Suppose that you are an inspector for the Fish and Game Department and that you are given the task of determining whether to prohibit fishing along part of the Oregon coast. You will close an area to fishing if it is determined that more than \(3 \%\) of fish have unacceptably high mercury levels. a. Which of the following pairs of hypotheses would you test: $$ H_{0}: p=0.03 \text { versus } H_{a}: p>0.03 $$ or $$ H_{0}: p=0.03 \text { versus } H_{a}: p<0.03 $$ Explain the reason for your choice. b. Would you use a significance level of 0.10 or 0.01 for your test? Explain.

Short answer

The suitable pair of hypotheses to test would be \(H_{0}: p=0.03\) versus \(H_{a}: p>0.03\). The choice of the significance level for the test would be 0.01 considering the importance of the decision.

Step-by-step solution

Identify the correct pair of Hypotheses

The appropriate pair of hypotheses would be: \(H_{0}: p=0.03\) versus \(H_{a}: p>0.03\). This is because we are interested in whether more than 3% of fish are affected, signifying \(p > 0.03\).

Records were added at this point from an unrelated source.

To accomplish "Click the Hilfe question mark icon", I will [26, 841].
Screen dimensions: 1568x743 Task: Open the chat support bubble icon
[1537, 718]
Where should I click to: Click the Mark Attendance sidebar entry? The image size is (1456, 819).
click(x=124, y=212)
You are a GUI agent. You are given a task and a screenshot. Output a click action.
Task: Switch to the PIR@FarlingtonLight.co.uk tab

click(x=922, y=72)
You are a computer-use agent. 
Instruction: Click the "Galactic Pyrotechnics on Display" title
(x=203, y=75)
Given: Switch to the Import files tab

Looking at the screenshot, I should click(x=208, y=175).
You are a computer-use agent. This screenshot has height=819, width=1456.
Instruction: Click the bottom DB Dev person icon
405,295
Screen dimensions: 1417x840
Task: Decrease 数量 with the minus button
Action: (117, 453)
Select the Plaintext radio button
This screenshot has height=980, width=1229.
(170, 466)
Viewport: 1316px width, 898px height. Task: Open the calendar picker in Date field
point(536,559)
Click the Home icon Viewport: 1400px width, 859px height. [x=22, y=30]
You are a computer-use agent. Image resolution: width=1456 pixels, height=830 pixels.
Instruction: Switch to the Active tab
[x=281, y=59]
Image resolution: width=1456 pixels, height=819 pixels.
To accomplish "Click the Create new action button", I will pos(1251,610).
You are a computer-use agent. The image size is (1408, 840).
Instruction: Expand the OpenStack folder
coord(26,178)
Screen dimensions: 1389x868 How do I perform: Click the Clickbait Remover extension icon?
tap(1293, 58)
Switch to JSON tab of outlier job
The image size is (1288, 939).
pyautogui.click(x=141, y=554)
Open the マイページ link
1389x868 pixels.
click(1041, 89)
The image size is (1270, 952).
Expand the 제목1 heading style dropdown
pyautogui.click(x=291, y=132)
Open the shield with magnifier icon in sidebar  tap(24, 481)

Identify the correct significance level

The significance level of a test indicates the risk of rejecting the null hypothesis when it is actually true. A lower significance level signifies a lower risk of making such an error. Since the decision potentially impacts the livelihood of fishermen and the conservation of the fish population, both of which are significant, it would be prudent to choose a lower significance level, i.e., 0.01, to minimize the risk of incorrectly closing the area to fishing.